The first measure is a daily US$10 million (NT$298 million) cap on corporate foreign exchange transactions, and the second is the "T+1" settlement requirement for overseas investors, meaning both inbound and outbound currency remittances must be completed within one day of securities transactions, per UDN.
Tsai said he had been in communication with banks to better understand the flow of foreign investment in Taiwan's securities since May. His office was actively determining whether foreign capital was going into Taiwan stocks after large sums were being remitted inward, and whether the funds were transferred out after being sold.

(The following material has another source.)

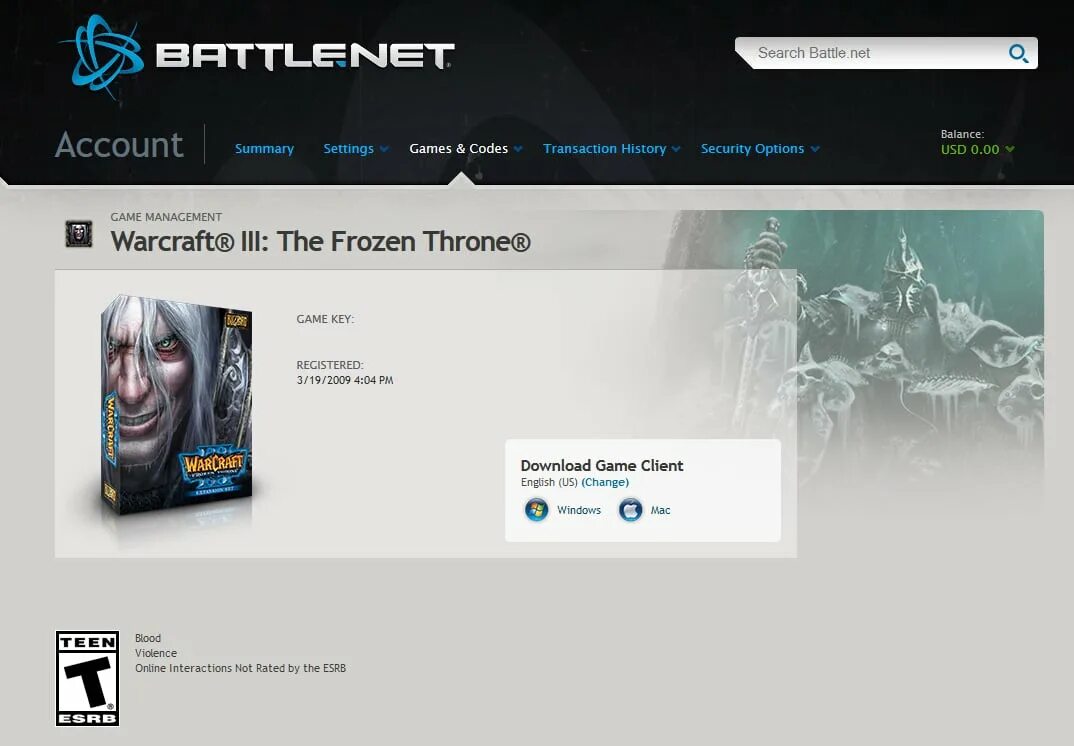Viewport: 1074px width, 746px height.
Task: Expand the Security Options dropdown arrow
Action: (814, 149)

He said the Central Bank found that some foreign investors had kept funds in their accounts for too long, raising suspicions of currency speculation. It planned to meet with custodian banks next week to discourage foreign investors from such practices as new "T+1" regulations go into effect.
According to Tsai, "T+1" means that if foreign investors buy shares today, they must remit funds to complete the transaction by tomorrow. And similarly, if they sell stocks today, they must outwardly remit funds the following day.
Furthermore, some believe the Central Bank could go a step further and require prior approval for major inflows of foreign capital. This would dramatically curtail the flow of foreign funds.
Tsai warned that those who do not manage their operations and abide by government regulations regarding large inflows and outflows of capital will attract the close scrutiny of the Central Bank, which will enforce compliance.
Tsai added the Central Bank will also enforce the current practice of limiting total foreign investment to no more than 30% of a single inverse exchange-traded fund to discourage foreign cash flows. It also mandates the use of swap arrangements for ETF investments to limit market instability.
As for requiring manufacturers to abide by a daily upper limit of US$10 million in foreign exchange transactions, Tsai said that only large manufacturers will be affected by this quota. He said that SMEs generally only have foreign exchange transactions between three to five million US dollars a day, with new limits capping foreign exchange transactions, reducing volatility.